O Governo tem, decidida e definitivamente, um problema com as leis, ou
mesmo com a Lei, tomada aqui como elemento estruturador do Estado de Direito. O
Governo sente-se aprisionado pelas leis, seja por não as entender, seja por não
as querer entender, seja porque as olha como forças de bloqueio, como muros que
não consegue derrubar no caminho que traçou rumo ao desenvolvimento que tarda e
à felicidade que não chega. No fundo, o Governo entende que as leis inúteis só
servem para enfraquecer as leis necessárias, coisa que, sendo acertada na
teoria, tem um problema na prática: quer o Governo decidir o que é inútil e
necessário de acordo com as necessidades do momento?
Subscreve o Governo a
ideia de que as leis são poderosas, é certo, mas mais poderosas são ainda as
necessidades? Os casos práticos dos últimos dias revelam uma tendência
crescente para colocar a cruz no quadrado do "sim". Vejamos.
A lei dos serviços
mínimos atrapalha as intenções do ministro da Educação? O primeiro-ministro diz
que é preciso revê-la, ao mesmo tempo que assiste de cátedra ao incêndio de
consideráveis dimensões que consome o sistema educativo.
A lei que obriga à
reposição do subsídio de férias atrapalha as contas do Governo? Inventa-se
outra para minorar os danos.
As leis em que o
Tribunal Constitucional sustentou o chumbo aos dois últimos orçamentos do
Estado são um incómodo? Extirpe-se o que nelas incomoda.
O caminho é perigoso?
É. Mas, perante a enormidade do confronto entre o Governo e as leis, apenas se
vislumbram duas possibilidades: ou mudam as leis, ou muda o Governo. Verdade
que há uma terceira hipótese: o Governo, por estar em maioria no Parlamento,
pode sempre mudar as leis de que manifestamente não gosta, opção tributária da perigosa
conclusão segundo a qual "vão as leis onde querem os reis".
O meu professor de
Introdução aos Princípios Gerais do Direito disse um dia, perante uma atónita e
tenrinha plateia de alunos, que a lei existe para ser contornada.
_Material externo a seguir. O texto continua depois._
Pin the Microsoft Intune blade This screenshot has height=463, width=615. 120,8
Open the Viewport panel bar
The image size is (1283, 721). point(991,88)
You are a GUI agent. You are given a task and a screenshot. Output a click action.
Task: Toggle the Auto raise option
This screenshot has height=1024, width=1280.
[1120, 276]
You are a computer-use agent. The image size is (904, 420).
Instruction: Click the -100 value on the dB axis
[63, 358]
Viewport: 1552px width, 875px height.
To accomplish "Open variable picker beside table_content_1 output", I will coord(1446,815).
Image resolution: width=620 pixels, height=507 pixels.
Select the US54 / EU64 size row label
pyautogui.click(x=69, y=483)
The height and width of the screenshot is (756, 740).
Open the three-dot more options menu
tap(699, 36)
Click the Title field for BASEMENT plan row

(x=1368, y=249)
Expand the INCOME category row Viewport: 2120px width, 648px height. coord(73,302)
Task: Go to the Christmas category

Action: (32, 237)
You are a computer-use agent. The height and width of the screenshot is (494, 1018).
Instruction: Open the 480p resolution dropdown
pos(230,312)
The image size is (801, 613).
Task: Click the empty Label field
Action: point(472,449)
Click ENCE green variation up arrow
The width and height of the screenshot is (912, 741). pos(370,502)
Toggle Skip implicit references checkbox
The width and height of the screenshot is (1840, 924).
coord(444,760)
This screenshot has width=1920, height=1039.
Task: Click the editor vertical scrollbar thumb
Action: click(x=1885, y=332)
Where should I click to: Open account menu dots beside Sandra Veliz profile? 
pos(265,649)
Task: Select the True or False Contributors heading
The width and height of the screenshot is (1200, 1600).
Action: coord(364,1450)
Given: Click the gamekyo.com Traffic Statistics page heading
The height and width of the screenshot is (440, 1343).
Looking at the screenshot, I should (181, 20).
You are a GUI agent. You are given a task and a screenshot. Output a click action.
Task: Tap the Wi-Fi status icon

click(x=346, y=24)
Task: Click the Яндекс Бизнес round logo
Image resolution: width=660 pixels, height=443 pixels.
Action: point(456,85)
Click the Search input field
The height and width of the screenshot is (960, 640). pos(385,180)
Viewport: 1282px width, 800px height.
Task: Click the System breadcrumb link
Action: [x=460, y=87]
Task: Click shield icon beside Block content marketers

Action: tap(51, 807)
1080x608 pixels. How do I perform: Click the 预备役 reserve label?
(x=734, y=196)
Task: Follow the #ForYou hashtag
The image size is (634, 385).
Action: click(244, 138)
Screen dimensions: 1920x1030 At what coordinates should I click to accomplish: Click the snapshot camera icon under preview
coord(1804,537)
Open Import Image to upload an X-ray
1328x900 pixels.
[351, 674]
Percebi anos
mais tarde que o sucesso dos escritórios de advogados está intrinsecamente
ligado a esta capacidade de encontrar no corpo das normas os buracos que
permitem escapar à sua explícita determinação. Pelos milhões de euros que este
negócio rende percebe-se que há gente muito, mas mesmo muito, eficaz e
profissional a tratar de torcer a lei até que ela diga o que convém.
O que,
francamente, nunca pensei ver foi um Governo a dedicar-se a tal exercício,
arriscando pôr em causa uma conquista que custou a alcançar: o primado do
Estado de Direito. Costuma dizer-se que há uma regra imutável no Direito: a lei
é dura, mas é lei. Para este Governo, a lei é moldável. Depende das
circunstâncias. Um perigo, um perigo.